Saved entries:
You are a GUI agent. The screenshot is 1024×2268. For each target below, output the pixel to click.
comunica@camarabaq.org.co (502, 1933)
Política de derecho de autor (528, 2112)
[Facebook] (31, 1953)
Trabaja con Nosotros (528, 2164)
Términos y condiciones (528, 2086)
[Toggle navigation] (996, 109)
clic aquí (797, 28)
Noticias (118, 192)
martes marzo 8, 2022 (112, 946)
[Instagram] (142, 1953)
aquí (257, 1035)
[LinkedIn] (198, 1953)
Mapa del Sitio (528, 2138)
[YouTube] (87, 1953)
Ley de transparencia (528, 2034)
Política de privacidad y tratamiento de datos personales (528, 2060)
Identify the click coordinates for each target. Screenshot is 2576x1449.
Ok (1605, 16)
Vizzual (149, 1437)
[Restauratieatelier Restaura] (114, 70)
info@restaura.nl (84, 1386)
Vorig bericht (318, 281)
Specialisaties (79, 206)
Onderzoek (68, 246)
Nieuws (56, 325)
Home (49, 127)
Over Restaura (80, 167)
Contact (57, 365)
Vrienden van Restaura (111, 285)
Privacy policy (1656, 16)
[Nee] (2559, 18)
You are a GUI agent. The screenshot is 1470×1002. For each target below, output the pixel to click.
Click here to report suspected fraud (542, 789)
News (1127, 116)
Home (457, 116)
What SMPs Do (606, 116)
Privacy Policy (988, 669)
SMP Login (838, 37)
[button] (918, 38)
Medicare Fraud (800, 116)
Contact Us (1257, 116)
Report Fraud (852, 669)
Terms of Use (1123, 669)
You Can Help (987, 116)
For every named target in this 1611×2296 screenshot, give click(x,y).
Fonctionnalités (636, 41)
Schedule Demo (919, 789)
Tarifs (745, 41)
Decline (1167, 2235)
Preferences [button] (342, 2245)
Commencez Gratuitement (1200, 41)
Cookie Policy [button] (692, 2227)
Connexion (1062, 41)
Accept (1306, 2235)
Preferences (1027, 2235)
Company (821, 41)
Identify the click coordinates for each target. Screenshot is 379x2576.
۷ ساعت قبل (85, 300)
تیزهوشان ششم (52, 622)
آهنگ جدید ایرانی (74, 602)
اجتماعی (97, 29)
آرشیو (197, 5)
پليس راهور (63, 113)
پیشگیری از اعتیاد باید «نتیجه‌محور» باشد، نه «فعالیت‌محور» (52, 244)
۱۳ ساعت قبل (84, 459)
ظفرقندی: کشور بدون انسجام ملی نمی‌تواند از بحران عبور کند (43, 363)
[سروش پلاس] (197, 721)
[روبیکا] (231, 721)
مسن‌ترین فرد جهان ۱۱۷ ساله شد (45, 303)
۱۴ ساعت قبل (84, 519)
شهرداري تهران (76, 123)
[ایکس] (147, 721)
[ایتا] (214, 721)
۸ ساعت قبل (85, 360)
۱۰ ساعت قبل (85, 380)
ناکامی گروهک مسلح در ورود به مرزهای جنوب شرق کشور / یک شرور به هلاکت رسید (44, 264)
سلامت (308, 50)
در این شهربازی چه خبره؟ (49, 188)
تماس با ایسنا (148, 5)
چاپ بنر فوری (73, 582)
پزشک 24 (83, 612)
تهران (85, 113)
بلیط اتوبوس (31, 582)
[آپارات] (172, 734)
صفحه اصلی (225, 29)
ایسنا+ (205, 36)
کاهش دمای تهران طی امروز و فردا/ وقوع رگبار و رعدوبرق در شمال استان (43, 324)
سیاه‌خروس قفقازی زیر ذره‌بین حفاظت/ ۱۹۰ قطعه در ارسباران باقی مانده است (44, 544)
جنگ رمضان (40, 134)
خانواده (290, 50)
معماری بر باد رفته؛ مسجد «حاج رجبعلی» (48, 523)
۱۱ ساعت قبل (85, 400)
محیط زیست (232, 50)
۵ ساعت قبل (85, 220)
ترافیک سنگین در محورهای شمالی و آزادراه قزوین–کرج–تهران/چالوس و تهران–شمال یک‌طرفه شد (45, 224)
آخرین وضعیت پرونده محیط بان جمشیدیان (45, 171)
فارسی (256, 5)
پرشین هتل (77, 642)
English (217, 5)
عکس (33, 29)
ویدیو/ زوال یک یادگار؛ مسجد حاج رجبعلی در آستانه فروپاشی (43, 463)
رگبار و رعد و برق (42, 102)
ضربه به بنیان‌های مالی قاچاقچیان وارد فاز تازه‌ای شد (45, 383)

### Brief
Write out exactly the lines above between the line with "Mapa del Sitio (528, 2138)" and the line with "Nieuws (56, 325)", inclusive, and nothing beyond them.

### Final answer
Mapa del Sitio (528, 2138)
[YouTube] (87, 1953)
Ley de transparencia (528, 2034)
Política de privacidad y tratamiento de datos personales (528, 2060)
Identify the click coordinates for each target. Screenshot is 2576x1449.
Ok (1605, 16)
Vizzual (149, 1437)
[Restauratieatelier Restaura] (114, 70)
info@restaura.nl (84, 1386)
Vorig bericht (318, 281)
Specialisaties (79, 206)
Onderzoek (68, 246)
Nieuws (56, 325)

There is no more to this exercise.